= 本文 =
::::::::

【入門編】DLPとは?データ損失防止(情報漏洩対策)の基本をわかりやすく解説

 Apr 28, 2025 8:00:00 AM 2025.04.28

はじめに

企業のデジタルトランスフォーメーション(DX)が進み、データの活用がビジネス成長の鍵となる一方で、情報漏洩のリスクはかつてないほど高まっています。顧客情報、技術情報、財務情報といった機密データがひとたび外部に流出すれば、企業の信用失墜、経済的損失、さらには法的責任問題へと発展しかねません。

このような背景から、情報セキュリティ対策の重要性が増す中で、「DLP」という言葉を耳にする機会が増えたのではないでしょうか。「DLPって何?」「自社にも必要なの?」「導入するとどんな良いことがあるの?」といった疑問をお持ちの企業担当者の方も多いかと思います。

DLP(Data Loss Prevention:データ損失防止)は、企業にとって最も重要な資産である「情報」を、意図しない流出や損失から守るための重要な仕組みです。

この記事では、DLPの基本的な意味や仕組み、なぜ現代のビジネス環境においてDLPが不可欠なのか、そして導入によってどのようなメリットが得られるのかについて、入門者の方にもご理解いただけるよう、わかりやすく解説します。また、Google Workspace や Google Cloud における DLP 機能にも触れ、具体的な活用イメージを持っていただけるように構成しています。

この記事を読むことで、以下の点を理解できます。

  • DLPの基本的な意味と目的
  • なぜ今、DLPによる情報漏洩対策が必要とされているのか
  • DLPがどのようにして機密情報を保護するのか(主な機能)
  • DLPを導入することによる具体的なメリット
  • Google Workspace や Google Cloud でのDLP活用例
  • DLP導入・運用における注意点

情報セキュリティ対策の第一歩として、DLPへの理解を深め、貴社の情報資産を守るためのヒントとしていただければ幸いです。

DLP (Data Loss Prevention) とは?

DLPは「Data Loss Prevention」の略で、直訳すると「データ損失防止」となります。しかし、一般的には単なるデータの消失対策というよりも、機密情報や重要データが、組織の管理下から意図せず外部へ流出すること(情報漏洩)を防ぐためのソリューションや考え方を指します。

::::::::

= 課題の要件 =
- A) 本文の「企業のデジタルトランスフォーメーション」で始まる段落を、主な事実を残したまま箇条書きにまとめなさい。
- B) 本文の「このような背景から、情報セキ」から「における DLP 機能にも触れ、具体的な活用イメージを持っていただけるように構成しています。」までの部分を、「企業担当者」を「情報システム担当者」に置き換えて書き直しなさい。
解答には本文の内容だけを用いること。

= 表示された情報 =

::::::::

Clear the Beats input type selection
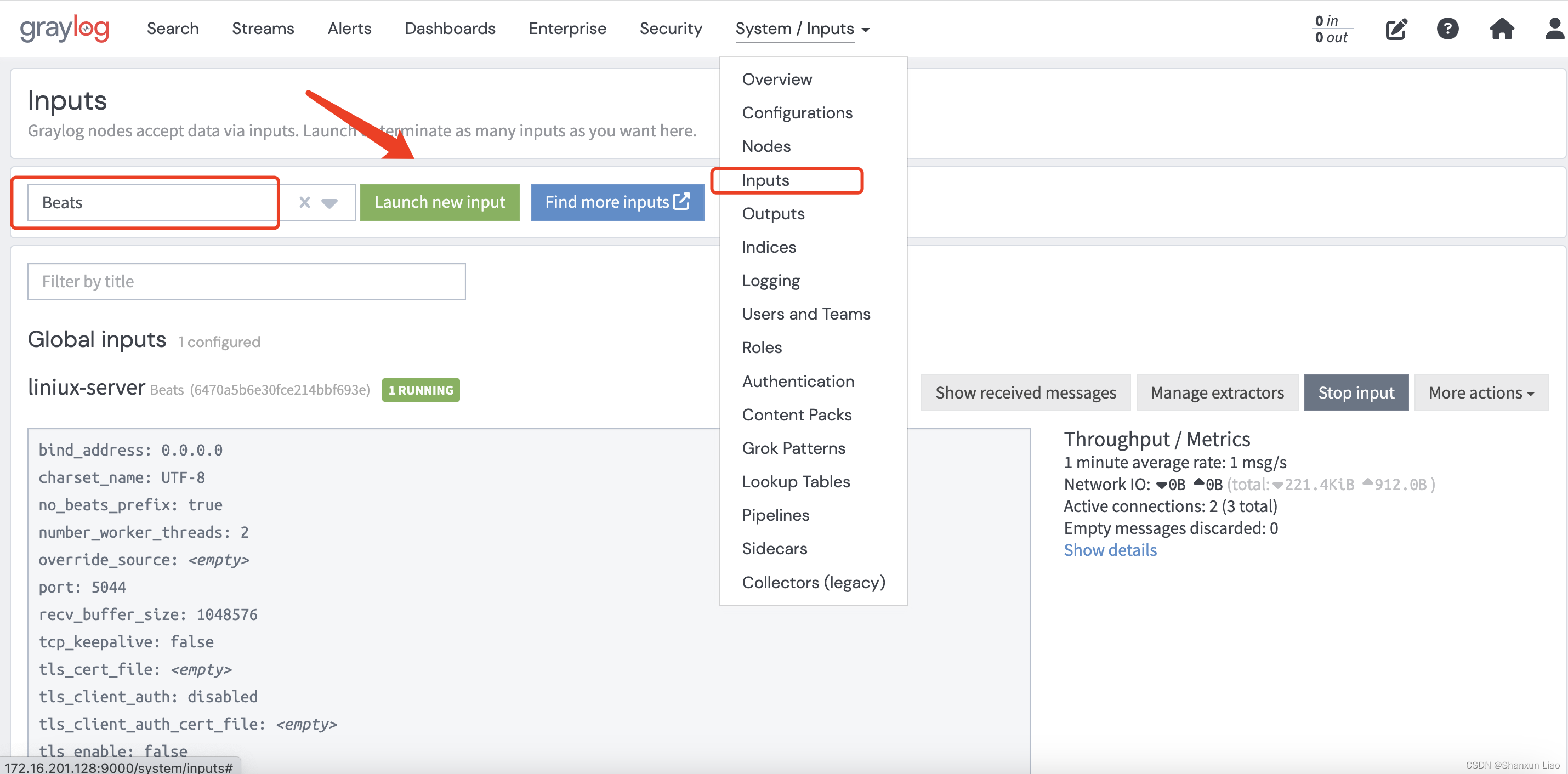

::::::::

= 本課題の解答 =
- A)
・企業のDXが進み、データの活用がビジネス成長の鍵となっている。
・その一方で、情報漏洩のリスクはかつてないほど高まっている。
・顧客情報、技術情報、財務情報などの機密データが外部に流出すると、企業の信用失墜、経済的損失、さらには法的責任問題に発展しかねない。

- B)
このような背景から、情報セキュリティ対策の重要性が増す中で、「DLP」という言葉を耳にする機会が増えたのではないでしょうか。「DLPって何?」「自社にも必要なの?」「導入するとどんな良いことがあるの?」といった疑問をお持ちの情報システム担当者の方も多いかと思います。

DLP(Data Loss Prevention:データ損失防止)は、企業にとって最も重要な資産である「情報」を、意図しない流出や損失から守るための重要な仕組みです。

この記事では、DLPの基本的な意味や仕組み、なぜ現代のビジネス環境においてDLPが不可欠なのか、そして導入によってどのようなメリットが得られるのかについて、入門者の方にもご理解いただけるよう、わかりやすく解説します。また、Google Workspace や Google Cloud における DLP 機能にも触れ、具体的な活用イメージを持っていただけるように構成しています。